Incendies volontaires et défrichement excessifs, voilà les deux ingrédients qui ont coûté, depuis le mois de juin, pas moins de 1,7 million d’hectares sur les îles de Kalimantan et Sumatra. Chaque année, des incendies de forêts et terres agricoles sont déclenchés volontairement pendant la saison sèche, avant tout pour la culture sur brûlis. Cette technique primitive et illégale est utilisée comme moyen de défrichement et de fertilisation dans les zones tropicales pour laisser place à diverses cultures, notamment des palmiers à huile.
Des images aériennes filmées avec un drone par Greenpeace montrent l'ampleur des dégâts de ces incendies. L'épaisse fumée blanche provenant des provinces de Sumatra et Kalimantan en Indonésie se répand également en Malaisie et à Singapour. Des dizaines de milliers de personnes souffrent d'infections respiratoires en raison de ce brouillard nocif qui perturbe le trafic aérien en Indonésie et entraîne des fermetures temporaires d'écoles dans les trois pays.
Ces nouvelles images aériennes montrent une fumée âcre s'échappant de la jungle, des arbres dévastés par le feu, des tourbières brûlées et une ville enveloppée de fumée à Kalimantan, partie indonésienne de l'île de Bornéo.
" Le drainage des tourbières ont transformé le paysage indonésien en une énorme bombe de carbone "
Les tourbières, ces bombes à retardement. "Les sociétés détruisant les forêts, et le drainage des tourbières ont transformé le paysage indonésien en une énorme bombe de carbone" accentuée par le phénomène de sécheresse, a indiqué Bustar Maitar, un Indonésien chargé de la forêt pour Greenpeace en Asie du Sud-Est.

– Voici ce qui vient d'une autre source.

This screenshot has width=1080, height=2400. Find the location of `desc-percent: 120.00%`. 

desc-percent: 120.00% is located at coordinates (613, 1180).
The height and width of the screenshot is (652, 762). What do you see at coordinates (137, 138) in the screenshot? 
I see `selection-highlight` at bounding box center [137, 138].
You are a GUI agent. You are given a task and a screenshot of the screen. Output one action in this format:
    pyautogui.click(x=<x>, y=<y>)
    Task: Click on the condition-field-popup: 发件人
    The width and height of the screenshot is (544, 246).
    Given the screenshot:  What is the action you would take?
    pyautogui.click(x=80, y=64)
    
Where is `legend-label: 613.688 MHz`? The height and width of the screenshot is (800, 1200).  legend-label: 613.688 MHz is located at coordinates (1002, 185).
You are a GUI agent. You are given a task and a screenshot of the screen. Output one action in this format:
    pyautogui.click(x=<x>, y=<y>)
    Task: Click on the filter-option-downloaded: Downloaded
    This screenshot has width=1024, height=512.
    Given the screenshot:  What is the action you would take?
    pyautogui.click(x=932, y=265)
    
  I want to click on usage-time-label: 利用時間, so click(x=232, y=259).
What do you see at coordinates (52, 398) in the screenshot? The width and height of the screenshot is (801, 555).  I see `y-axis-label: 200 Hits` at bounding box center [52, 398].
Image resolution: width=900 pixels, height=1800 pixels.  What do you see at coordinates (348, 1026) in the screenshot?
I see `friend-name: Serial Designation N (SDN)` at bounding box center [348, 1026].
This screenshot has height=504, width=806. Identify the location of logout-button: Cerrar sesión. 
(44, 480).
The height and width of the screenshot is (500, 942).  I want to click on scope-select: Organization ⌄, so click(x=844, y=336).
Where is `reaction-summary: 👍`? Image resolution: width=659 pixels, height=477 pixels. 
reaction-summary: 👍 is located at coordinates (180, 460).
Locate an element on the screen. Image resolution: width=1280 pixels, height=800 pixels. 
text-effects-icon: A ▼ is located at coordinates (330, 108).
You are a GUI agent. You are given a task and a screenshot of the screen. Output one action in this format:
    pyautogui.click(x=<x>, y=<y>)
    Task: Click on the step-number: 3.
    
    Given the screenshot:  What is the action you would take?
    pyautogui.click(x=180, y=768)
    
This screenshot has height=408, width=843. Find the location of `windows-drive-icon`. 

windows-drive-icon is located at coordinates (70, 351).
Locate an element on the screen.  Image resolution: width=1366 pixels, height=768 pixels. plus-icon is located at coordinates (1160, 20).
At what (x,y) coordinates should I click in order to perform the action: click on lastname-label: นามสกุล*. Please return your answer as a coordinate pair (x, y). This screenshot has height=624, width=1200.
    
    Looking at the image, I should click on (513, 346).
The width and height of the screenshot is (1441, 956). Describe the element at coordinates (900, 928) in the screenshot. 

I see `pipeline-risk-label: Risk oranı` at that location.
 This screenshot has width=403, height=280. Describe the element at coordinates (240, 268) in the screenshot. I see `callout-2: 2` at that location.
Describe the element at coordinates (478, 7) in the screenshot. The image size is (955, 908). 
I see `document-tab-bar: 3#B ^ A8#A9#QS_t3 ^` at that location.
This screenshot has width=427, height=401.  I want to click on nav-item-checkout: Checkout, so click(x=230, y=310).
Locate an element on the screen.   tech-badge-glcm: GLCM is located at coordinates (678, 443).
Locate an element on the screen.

Les tourbières stockent d'importantes quantités de carbone et deviennent d'énormes sources d'émission de gaz à effet de serre lorsqu'elles sont drainées et exploitées, principalement pour l'agriculture.
Un boycott des produits indonésiens. A Singapour, où la qualité de l'air est mauvaise depuis des semaines, la chaîne de supermarchés NTUC a annoncé le retrait de ses rayons de tous les produits en papier provenant du groupe indonésien Asia Pulp and Paper (APP), ayant des bureaux à Singapour et dont les pratiques de déboisement sont dénoncées par des ONG. Des dizaines de personnes parmi lesquels des cadres de sociétés soupçonnées d'avoir provoqué des incendies font l'objet d'enquêtes en Indonésie.
Outres les Hommes, les animaux sont aussi victimes de ces incendies. C’est notamment le cas des orangs-outans, espèce très menacée qui vit dans les forêts de palmiers. Ces grands singes tombent malades, affamés et traumatisés par la destruction d'une grande partie de leur habitat et les fumées toxiques.
Le président indonésien, Joko Widodo, a écourté en début de semaine son déplacement aux Etats-Unis pour revenir au pays et s'occuper de la crise des incendies. Une trentaine d'avions ont été déployés et des dizaines de milliers de militaires sont mobilisés pour lutter contre les feux de forêts. Mais des responsables à Kalimantan se plaignent des moyens insuffisants à leur disposition.
Et cette crise écologique intervient au moment où l’Indonésie s’est engagée, dans le cadre de la COP 21, à réduire de 29% d'ici 2030 ses émissions de CO2. Mais petit souci : ces incendies produisent chaque jour plus de gaz à effet de serre que les Etats-Unis entiers, en un jour.